To be clear here, I did understand that you posit a dual-system approach in this post, with squirts of dopamine for RL and PP for everything else. However, I didn’t really understand why you wanted to posit that, in the context of your other posts, where you mention PP doing the RL part too.
We can teach it play chess, build cars, take over the world and disassemble stars. But there is one thing we can’t teach it to do: We can’t teach it to maximize its own error function. It’s not just physically impossible. It’s a logical contradiction.
But is this important/interesting?
Here’s my problem. I feel like in general when talking about PP, I end up chasing shadows. First, there’s a lot of naive PP discourse out there, where people just talk about “minimizing free energy” like it explains everything, with no apparent understanding of the nuances behind what different types of free energy you can minimize, and in what kind of minimization framework, etc. People claiming that they can explain any psychological phenomena in terms of minimizing predictive error. So you get paragraphs like:
If you connect the neurons in a predictive processor into motor (output) neurons, then the predictive processor will learn to send motor outputs which minimize predictive error i.e minimize surprise.
And then you gen the semi-experts/semi-dilettantes, who have read a few papers on the subject and can’t claim to explain everything but recognize the obvious fallacies and believe that there are ways around them.
So then you get paragraphs like:
Wait a minute. Don’t people we get bored and seek out novelty? And isn’t novelty a form of surprise (which increases free energy)? Yes, but that’s because the human brain isn’t a pure predictive processor.
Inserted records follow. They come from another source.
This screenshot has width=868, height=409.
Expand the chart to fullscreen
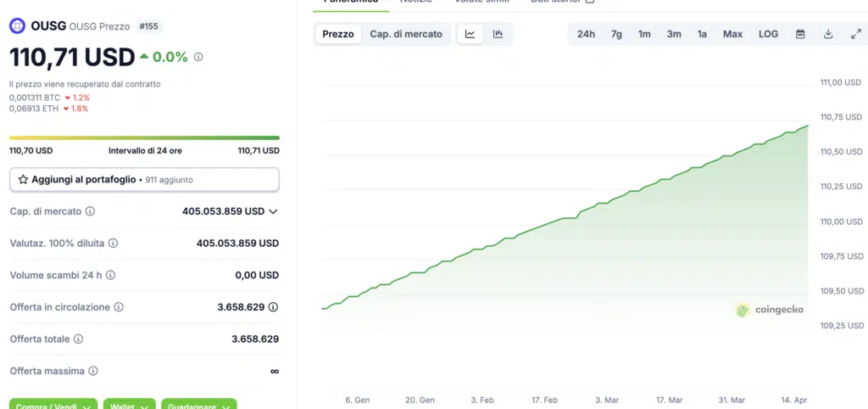pos(855,34)
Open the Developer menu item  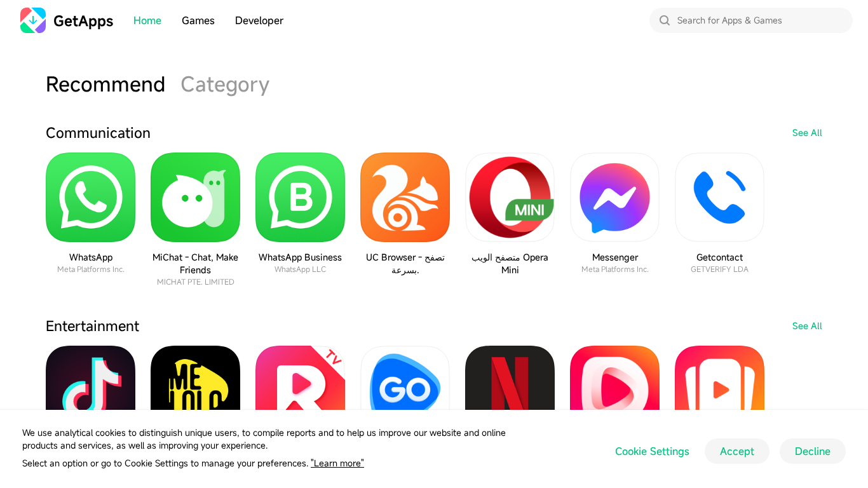click(x=259, y=20)
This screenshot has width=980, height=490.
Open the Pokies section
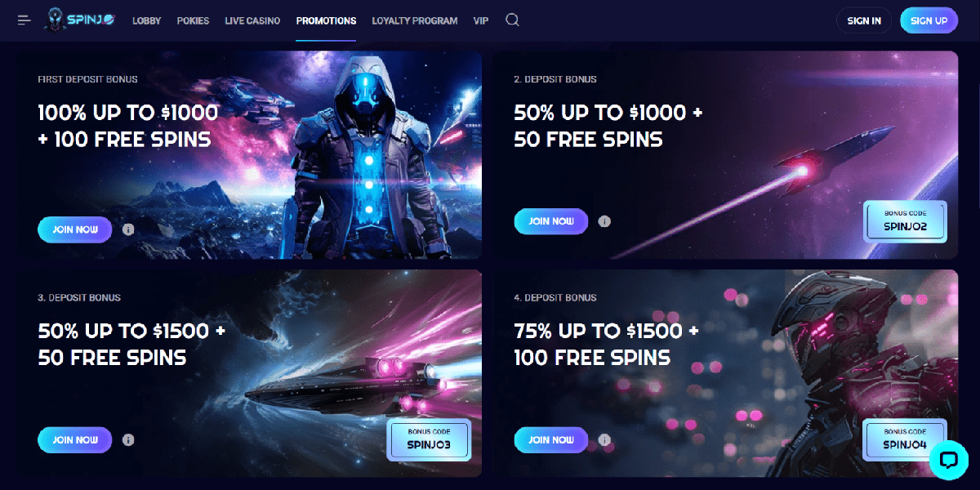(194, 21)
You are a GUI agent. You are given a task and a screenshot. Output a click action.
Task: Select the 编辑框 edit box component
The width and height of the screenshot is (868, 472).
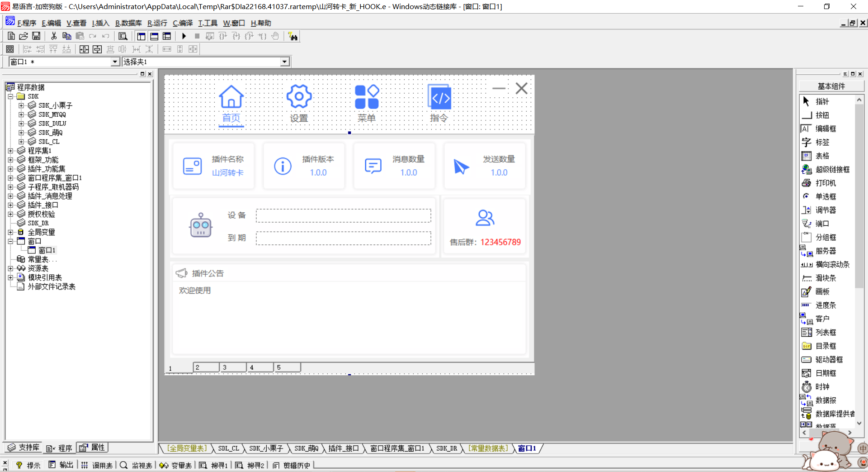click(825, 129)
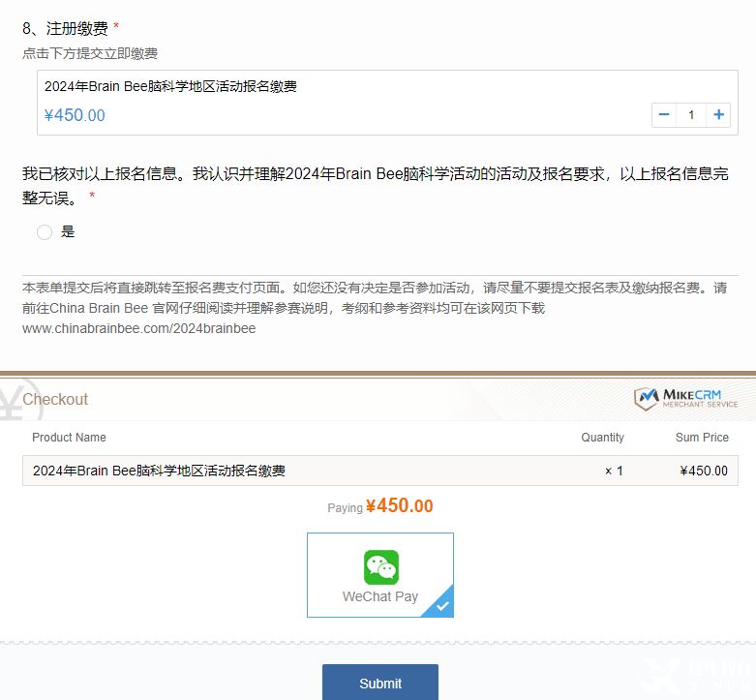Click the MikeCRM Merchant Service logo
Screen dimensions: 756x700
(685, 398)
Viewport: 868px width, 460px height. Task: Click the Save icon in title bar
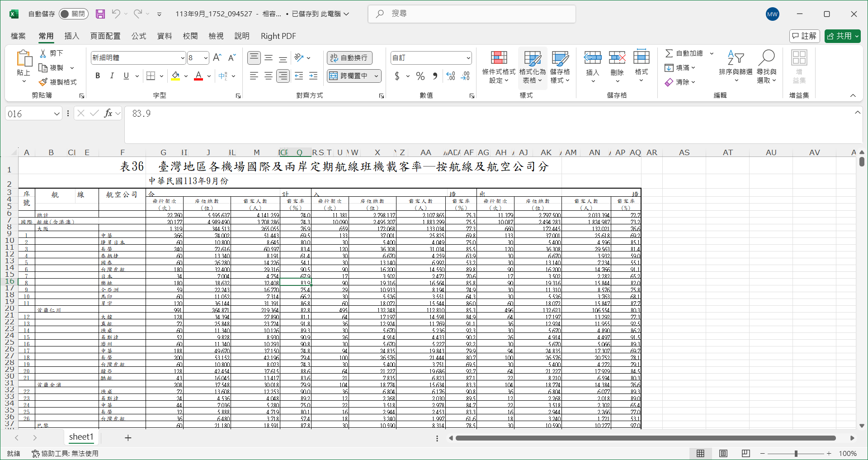100,14
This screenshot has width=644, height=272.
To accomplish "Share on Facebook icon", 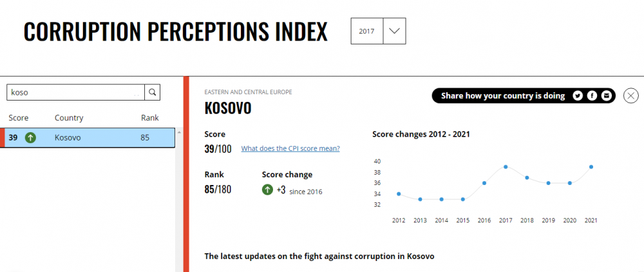I will click(592, 96).
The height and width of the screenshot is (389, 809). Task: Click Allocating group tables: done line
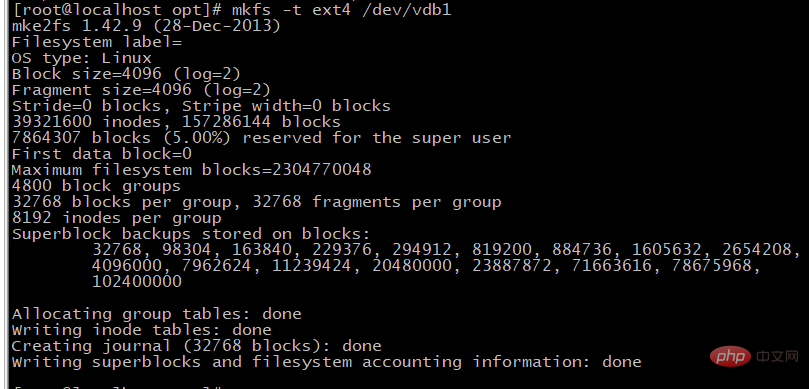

The brain gets a squirt of dopamine when it exhibits a behavior that evolution wants to reinforce. Dopamine-moderated reinforcement learning alone is enough to elicit non-free-energy-minimizing behaviors (such as gambling) from a predictive processor.
Do you see my problem yet? First you start with a theory (free energy minimization) which can already explain anything and everything, but if you take it really seriously, it does heuristically suggest some predictions over others. And then some of those predictions are wrong; EG it predicts that organisms disproportionately like to hang out in dark, quiet rooms where there’s no surprise. So maybe you retreat to the general can-predict-anything version. Or maybe you start patching it, by tacking on some amount of RL. Or maybe you do something else.
This seems to me like a recipe for scientific disaster.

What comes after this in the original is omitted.